FIFTEENTH SUNDAY IN ORDINARY TIME (A)
Chesterton was not speaking about the physical act of seeing, but the inward act of understanding and appreciating what one sees. Very few of us are truly blind in the physical sense. But most of us walk by amazing, even miraculous sights every day without comprehending what it is our eyes are telling us. When we finally see the things we have been looking at all along, we might be inclined to pause, take a breath, and say, "Oh, I see..."
I used to work in a small museum, and we had signs directing where our visitors needed to go. The first thing you saw when you walked through the door was a large sign with bright red lettering saying "Welcome! Museum entrance to the left." There was even a bright red arrow pointing the way. It never ceased to amaze (and annoy) the staff how many people would walk right past that large sign to the back of the room where there was a door with another sign that said, "Employees Only." They would walk through that door looking for the entrance. They all saw the signs. But many people were not looking, so they failed to comprehend what they were seeing.

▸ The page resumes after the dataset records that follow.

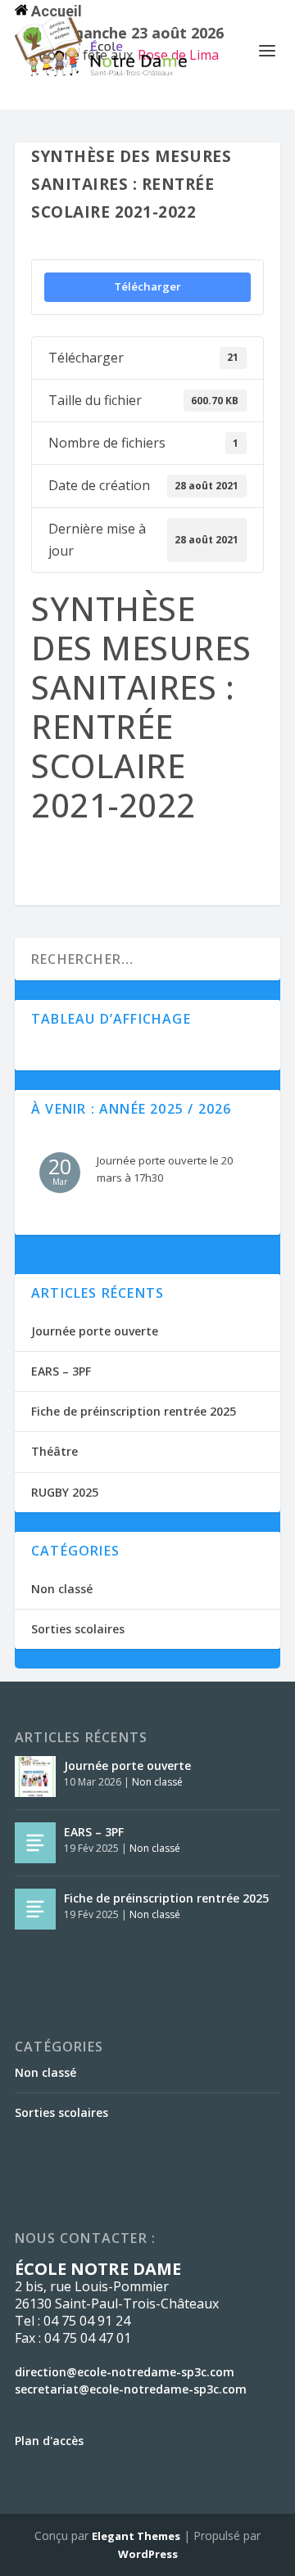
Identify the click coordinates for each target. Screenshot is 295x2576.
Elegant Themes (136, 2536)
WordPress (148, 2554)
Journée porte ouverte (94, 1331)
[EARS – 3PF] (35, 1842)
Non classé (62, 1588)
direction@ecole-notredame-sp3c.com (124, 2372)
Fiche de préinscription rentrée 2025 (133, 1411)
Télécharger (147, 286)
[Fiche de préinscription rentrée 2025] (35, 1909)
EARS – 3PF (61, 1371)
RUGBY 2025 (64, 1492)
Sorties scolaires (78, 1629)
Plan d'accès (49, 2440)
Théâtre (54, 1451)
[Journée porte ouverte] (35, 1776)
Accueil (55, 11)
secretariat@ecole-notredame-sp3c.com (131, 2389)
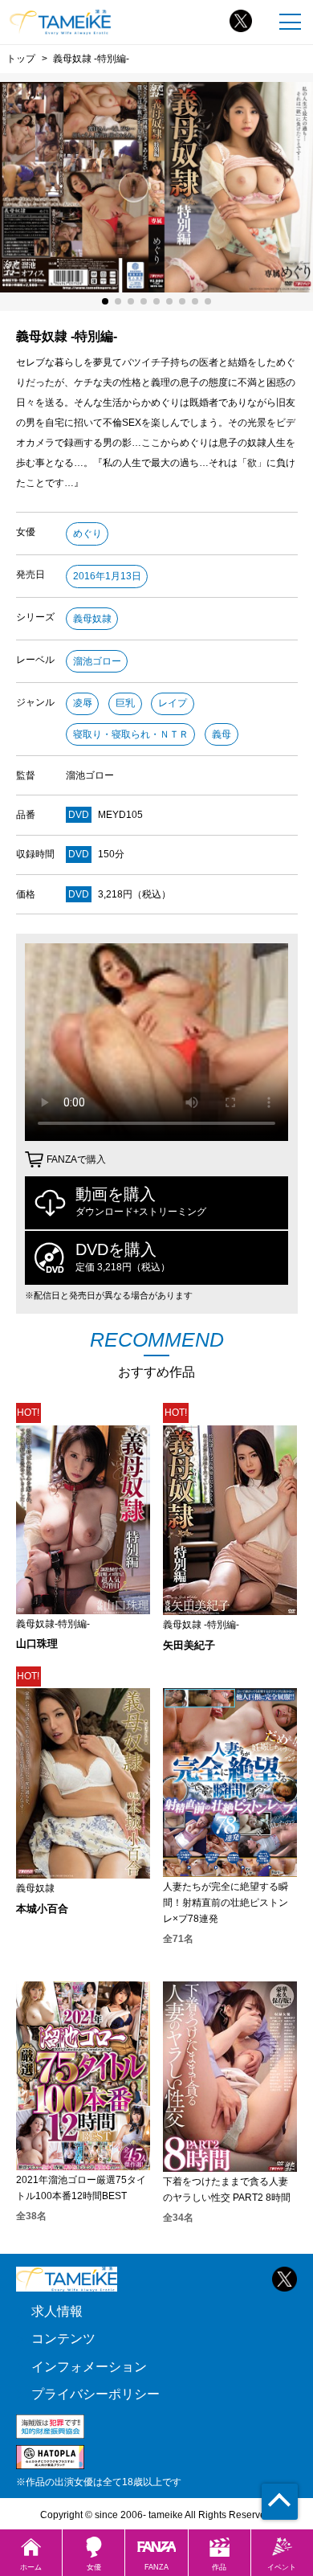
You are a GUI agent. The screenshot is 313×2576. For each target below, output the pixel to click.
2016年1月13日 (107, 576)
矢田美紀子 (189, 1645)
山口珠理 (37, 1643)
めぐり (87, 533)
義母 (221, 734)
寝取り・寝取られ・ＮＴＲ (131, 734)
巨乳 (125, 703)
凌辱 (82, 703)
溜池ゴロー (97, 661)
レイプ (172, 703)
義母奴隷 (92, 618)
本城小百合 (42, 1908)
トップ (20, 58)
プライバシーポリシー (95, 2394)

Today in our gospel we hear the Parable of the Sower. Some of the sower's seed falls on the bare path where it is eaten by birds, some falls on rocky soil and cannot establish roots, and some falls among thorns which choke out their growth. But some of the seed falls on fertile ground and grows well. The seed is the same in all cases, only the ground is different.
After He preaches this parable to the large crowd, Jesus speaks just to His disciples and explains the meaning of His words. His parable describes different responses to hearing the "word of the kingdom" (Mt 13:19). Even though we all may hear the word of God, there are various distractions that can prevent us from allowing the word to take root in our hearts and bear fruit. These are the world, the flesh, and the devil, represented here by the path, the rocky soil, and the thorns.
Jesus does not always take the time to explain the meaning of His words. Think of the Bread of Life discourse in the sixth chapter of John, when the majority of His followers leave after being told they must eat His flesh and drink His blood. Or think of Jesus' somewhat quizzical replies to the questions of Pilate during His trial. But here He explains to the disciples plainly the meaning of His words. It is almost as if Christ is saying, "Look, everyone heard me; they will either understand what I am saying or they won't. It doesn't matter how plainly I explain it; if they are not really listening, they won't get it."
He says, quoting the prophet Isaiah, "They look but do not see and hear but do not listen or understand." But to the faithful disciples, He says, "But blessed are your eyes, because they see, and your ears, because they hear."
Jesus spoke His words in public, for all to hear, but only some were willing to listen. Just like the sower cast his seed upon all terrains, but only in some was it able to take root. The same seed was cast over all. The difference was in the condition of the soil. This is a metaphor for our faith. When we begin to learn the Catechism, which is a study of our creed, the first thing we learn about is faith. The first thing we say in our creed is "I believe," which in Latin is credo. That's where our English word "creed" comes from. So our study of the creed begins with faith, and faith is kind of a mysterious thing.
Our Catechism defines faith as, "Both a gift of God and a human act by which the believer gives personal adherence to God... and freely assents to the whole truth that God has revealed." How can faith be a free gift from God but also something we humans have to do? If faith is a gift, does God give faith only to some people and not others? If I am struggling with my faith does that mean God has't given me as much as He gives others? These are honest questions. It can be a bit confusing to be told that faith is a gift from God and at the same time our response to God.
This is where the parable of the sower helps. Just as the sower casts the same seed on all grounds, God gives the same gift of faith to all of us. But the purpose of the seed is to take root, grow, and bear fruit. To do that, it must have fertile soil. That is our part. The fertile soil is our act of faith, allowing God's word to take root. There are many things that can keep us from doing that. We could not be open to hearing the word at all. We could hear it, but be anxious or fearful to fully open our lives to it. Or we could allow the many distractions of this world to crowd it out.
Everyone in the crowd heard Jesus preach His parable. But only a few understood because only a few were truly open to listening to the Word of God. Some were made deaf by cynicism, or concern for things of this world, or attachment to sin. Others were willing to hear the word of God and follow through, even if it meant a radical change in their lives. This is a necessary condition of faith -- to be open to seeing what God is showing you, and hearing His word, and then following where He leads. Open your eyes to see His beauty. Open your hears to hear His wisdom. And prepare your heart to be rich and fruitful soil, where His gift of faith can take root and prosper. For "the seed sown on rich soil is the one who hears the word and understands it, who indeed bears fruit and yields a hundred or sixty or thirtyfold" (Mt 13:23).
G. K. Chesterton said it is amazing what ordinary people can see if they decide to start seeing. We can also say it is amazing what ordinary people can hear if they decide to start listening. Let us set ourselves to this task; the wonderful task of seeing and hearing the spirit of God active in our lives.